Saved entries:
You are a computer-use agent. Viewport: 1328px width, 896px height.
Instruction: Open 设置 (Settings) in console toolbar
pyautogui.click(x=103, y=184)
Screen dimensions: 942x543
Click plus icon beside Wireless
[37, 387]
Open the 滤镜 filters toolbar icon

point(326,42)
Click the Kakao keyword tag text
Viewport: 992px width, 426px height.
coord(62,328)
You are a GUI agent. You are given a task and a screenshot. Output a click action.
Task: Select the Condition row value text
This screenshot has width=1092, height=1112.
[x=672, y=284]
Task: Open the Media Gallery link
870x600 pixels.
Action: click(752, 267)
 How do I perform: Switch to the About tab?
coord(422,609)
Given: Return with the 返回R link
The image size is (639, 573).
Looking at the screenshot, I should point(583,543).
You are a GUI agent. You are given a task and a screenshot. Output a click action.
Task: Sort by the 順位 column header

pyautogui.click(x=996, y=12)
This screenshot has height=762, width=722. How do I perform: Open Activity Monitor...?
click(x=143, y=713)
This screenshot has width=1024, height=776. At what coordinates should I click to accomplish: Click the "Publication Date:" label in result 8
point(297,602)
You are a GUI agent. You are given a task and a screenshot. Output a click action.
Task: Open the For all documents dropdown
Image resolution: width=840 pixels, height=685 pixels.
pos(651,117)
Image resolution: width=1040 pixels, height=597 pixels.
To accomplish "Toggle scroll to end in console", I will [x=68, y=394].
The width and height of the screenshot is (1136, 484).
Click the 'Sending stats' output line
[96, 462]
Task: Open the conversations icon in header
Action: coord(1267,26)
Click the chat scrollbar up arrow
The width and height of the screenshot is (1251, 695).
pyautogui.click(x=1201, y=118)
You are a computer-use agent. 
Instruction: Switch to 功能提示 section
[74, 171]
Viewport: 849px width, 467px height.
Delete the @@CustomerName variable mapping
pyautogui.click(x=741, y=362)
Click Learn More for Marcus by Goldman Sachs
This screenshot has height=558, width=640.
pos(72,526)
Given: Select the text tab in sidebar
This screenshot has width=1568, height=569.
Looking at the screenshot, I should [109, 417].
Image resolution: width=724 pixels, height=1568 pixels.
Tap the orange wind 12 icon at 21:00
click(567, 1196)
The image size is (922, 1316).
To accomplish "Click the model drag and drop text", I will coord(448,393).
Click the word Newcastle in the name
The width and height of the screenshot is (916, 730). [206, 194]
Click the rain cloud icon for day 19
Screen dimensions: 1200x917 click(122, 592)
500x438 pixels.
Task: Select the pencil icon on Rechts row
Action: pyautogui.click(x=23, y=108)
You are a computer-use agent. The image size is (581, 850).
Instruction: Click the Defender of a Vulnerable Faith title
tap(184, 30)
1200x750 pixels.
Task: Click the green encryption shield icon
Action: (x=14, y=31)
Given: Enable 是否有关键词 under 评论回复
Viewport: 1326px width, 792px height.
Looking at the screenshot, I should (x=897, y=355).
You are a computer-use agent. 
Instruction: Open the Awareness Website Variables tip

# Task:
All lines from the one that contains "Given: Enable 是否有关键词 under 评论回复" to the last line above must be given again exactly, with both included and nothing added.

# Written response:
Given: Enable 是否有关键词 under 评论回复
Viewport: 1326px width, 792px height.
Looking at the screenshot, I should (x=897, y=355).
You are a computer-use agent. 
Instruction: Open the Awareness Website Variables tip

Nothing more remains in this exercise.